So why do I find this argument so important—and resonant?  The answer is deceptively simple.  As readers of Balkinization know, I share Klarman’s belief that the Constitution is almost grotesquely undemocratic by 21st century standards, and (perhaps unlike him), strongly support a new constitutional convention to engage in genuine nationwide “reflection and choice” about its adequacy and what might be done to make it truly fit for a country that is in almost every respect remarkably different from that for which the Constitution was drafted.  But, as revealed, for example, in the recent exchange between Professor David Marcus and myself (which could be supplemented by dozens of similar exchanges with academic colleagues, close friends, and family), there is today an abject fear of putting up the Constitution to any kind of serious popular “reflection and choice.”  A primary motif of many of the arguments made (in secret) in the Philadelphia State House was the sheer distrust of popular capacity to govern.  After all, that is what contributed to debtor relief laws (and Shays’s Rebellion), which Klarman presents as almost September 11-like in terms of structuring many of the commitments of the delegates to reining in the possibility of genuine “self-government” by the masses of Americans. 

Especially after the egregious elections of 2016, one finds many “democrats” (and not simply “Democrats”) who are questioning their prior allegiance to a capacious version of democratic participation and decision-making.  Can a people 46% of whom are willing to vote for a mountebank like Donald Trump, especially in a country that continues to be ruled by the 1787 electoral college adopted almost frivolously as the mechanism of selecting our presidents, really be trusted to “rule at home”?  That is no small question, especially for those who take seriously the notion of “popular sovereignty.”  Perhaps the central question facing the modern “resistance” to the uniquely unqualified scoundrel who inhabits (when he is not at Mar a Lago or one of his golf courses) the White House is whether the solution lies in a truly reinvigorated democratic theory and set of practices that reflects, with whatever degree of ambivalence, a genuine faith in the “democratic project” of self-government.  The alternative, of course, is to seek the replacement of one set of justifiably discredited elites, who managed to con enough of the deluded public to vote for them, with another set of elites who will, at the end of the day, feel equally entitled to rule on the basis of their own technocratic visions.  It would surely be understandable if some reformers found in the tale told by Klarman support for an almost Leninist politics led by a nationalist “vanguard” willing to bend existing political practices in order to achieve their objective of political hegemony over a basically incompetent “We the People.” 

Lincoln’s great evocation of “government by, of, and for the people” is itself riddled with ambiguity.  Benevolent despots—or technocratic elites—can make legitimate claims to rule “for” the people even as they are contemptuous of rule “by” the masses.  And, of course, the rejection of rule “by” the people is made far easier in a national governmental system that was purposely designed, unlike many of the 50 state constitutions, to suppress any possibility at all for “direct democracy” via initiative and referenda (or recalls).
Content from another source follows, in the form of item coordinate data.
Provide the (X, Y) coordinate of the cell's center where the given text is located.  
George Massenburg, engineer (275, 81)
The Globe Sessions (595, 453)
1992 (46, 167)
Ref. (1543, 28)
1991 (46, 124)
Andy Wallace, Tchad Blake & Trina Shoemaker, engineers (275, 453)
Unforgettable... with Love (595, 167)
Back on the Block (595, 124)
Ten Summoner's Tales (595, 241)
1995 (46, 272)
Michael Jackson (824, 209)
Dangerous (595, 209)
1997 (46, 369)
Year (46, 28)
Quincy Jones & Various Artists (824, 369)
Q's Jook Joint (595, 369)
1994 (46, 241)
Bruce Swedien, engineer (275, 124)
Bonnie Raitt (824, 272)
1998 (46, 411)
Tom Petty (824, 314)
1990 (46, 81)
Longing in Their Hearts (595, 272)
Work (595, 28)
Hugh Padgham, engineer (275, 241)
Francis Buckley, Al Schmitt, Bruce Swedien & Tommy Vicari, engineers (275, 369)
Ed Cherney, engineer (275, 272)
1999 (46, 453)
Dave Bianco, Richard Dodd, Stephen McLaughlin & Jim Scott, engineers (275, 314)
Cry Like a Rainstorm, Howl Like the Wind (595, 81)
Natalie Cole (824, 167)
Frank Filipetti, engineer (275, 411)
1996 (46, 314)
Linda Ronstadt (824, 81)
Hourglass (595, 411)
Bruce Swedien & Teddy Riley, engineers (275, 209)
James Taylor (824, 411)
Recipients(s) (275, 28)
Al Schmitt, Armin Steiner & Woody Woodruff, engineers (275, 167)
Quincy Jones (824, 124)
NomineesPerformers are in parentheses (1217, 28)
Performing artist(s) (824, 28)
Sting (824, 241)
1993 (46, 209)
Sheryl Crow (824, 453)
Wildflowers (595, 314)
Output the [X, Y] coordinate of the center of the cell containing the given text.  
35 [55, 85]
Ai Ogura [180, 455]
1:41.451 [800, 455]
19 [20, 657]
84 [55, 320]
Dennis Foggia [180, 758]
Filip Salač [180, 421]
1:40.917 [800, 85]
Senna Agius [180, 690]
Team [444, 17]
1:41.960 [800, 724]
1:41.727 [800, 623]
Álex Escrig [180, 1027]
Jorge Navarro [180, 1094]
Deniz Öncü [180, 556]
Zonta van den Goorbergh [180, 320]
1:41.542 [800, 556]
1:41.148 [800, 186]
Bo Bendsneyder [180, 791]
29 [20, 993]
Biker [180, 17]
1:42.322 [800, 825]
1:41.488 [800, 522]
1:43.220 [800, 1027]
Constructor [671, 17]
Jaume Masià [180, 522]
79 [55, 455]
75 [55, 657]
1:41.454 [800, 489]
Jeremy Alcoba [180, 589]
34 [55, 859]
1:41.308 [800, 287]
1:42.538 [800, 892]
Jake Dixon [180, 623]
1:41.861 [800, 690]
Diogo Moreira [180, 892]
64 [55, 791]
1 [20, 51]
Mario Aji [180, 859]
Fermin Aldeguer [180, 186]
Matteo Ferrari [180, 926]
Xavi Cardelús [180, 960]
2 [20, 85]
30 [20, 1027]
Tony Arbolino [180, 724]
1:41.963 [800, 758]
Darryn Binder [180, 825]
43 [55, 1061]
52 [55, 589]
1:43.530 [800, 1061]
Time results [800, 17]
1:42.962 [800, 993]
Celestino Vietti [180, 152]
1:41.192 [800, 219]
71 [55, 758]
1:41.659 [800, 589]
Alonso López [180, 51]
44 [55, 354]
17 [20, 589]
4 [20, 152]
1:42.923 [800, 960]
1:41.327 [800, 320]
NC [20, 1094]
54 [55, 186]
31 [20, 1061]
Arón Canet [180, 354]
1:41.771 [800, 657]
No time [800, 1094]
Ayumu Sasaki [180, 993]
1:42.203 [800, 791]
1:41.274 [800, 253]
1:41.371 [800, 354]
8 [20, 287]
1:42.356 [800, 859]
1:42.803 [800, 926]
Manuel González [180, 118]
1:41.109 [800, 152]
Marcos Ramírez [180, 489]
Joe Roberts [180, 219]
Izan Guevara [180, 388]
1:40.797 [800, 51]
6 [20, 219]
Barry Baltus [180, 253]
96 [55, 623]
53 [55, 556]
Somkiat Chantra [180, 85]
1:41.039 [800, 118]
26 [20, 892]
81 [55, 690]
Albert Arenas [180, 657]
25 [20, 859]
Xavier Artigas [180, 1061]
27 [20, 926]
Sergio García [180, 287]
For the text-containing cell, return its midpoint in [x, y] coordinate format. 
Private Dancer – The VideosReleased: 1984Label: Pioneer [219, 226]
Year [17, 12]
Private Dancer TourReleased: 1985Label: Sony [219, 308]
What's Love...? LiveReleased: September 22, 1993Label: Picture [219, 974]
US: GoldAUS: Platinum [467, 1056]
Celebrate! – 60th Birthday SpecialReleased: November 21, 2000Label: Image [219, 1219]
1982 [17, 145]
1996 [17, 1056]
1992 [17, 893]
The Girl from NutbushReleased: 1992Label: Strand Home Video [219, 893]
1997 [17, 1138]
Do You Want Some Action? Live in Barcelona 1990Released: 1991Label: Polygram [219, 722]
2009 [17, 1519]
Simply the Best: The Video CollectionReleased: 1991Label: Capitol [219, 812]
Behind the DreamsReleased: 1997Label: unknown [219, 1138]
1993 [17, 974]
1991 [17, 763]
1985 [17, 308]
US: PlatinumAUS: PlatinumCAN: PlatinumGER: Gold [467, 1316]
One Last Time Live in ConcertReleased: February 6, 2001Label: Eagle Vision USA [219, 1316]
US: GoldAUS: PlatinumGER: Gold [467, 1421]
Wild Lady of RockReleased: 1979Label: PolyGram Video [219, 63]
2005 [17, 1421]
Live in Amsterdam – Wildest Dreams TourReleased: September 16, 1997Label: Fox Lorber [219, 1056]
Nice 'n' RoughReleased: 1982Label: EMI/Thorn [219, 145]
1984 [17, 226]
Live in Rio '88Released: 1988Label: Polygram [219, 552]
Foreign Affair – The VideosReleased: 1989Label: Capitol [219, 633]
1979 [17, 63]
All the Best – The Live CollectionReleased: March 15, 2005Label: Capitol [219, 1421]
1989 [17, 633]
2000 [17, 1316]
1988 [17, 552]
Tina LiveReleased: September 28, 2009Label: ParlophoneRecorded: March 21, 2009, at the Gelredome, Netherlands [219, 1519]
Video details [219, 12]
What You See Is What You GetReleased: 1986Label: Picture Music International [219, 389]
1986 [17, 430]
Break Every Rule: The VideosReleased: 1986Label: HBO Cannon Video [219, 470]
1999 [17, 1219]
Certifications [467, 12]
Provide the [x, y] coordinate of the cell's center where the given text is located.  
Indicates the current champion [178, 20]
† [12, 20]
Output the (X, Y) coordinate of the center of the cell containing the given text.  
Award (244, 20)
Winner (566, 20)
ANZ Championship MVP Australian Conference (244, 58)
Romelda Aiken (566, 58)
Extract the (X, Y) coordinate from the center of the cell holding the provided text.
Inevitably, as one reads Klarman’s quotations from a broad array of participants in the Philadelphia and ratification debates, one must decide whether to identify with the vigorous critics of democracy or with the relatively few Framers who seemed to believe in the actual competence of “we the people” to engage in genuine self-government not entirely mediated by ostensible “representatives” who would, ideally, be drawn from benevolent elites far more capable of discerning the “public good” in ways than the ordinary electorate.   

The blurbers are are absolutely correct:  Anyone interested in American constitutional history must read The Framers’ Coup. But I would insist as well that anyone who cares about the state of our political health in 2017—and the degree to which the Constitution is a cause or a cure for the problems we face—should read it as well.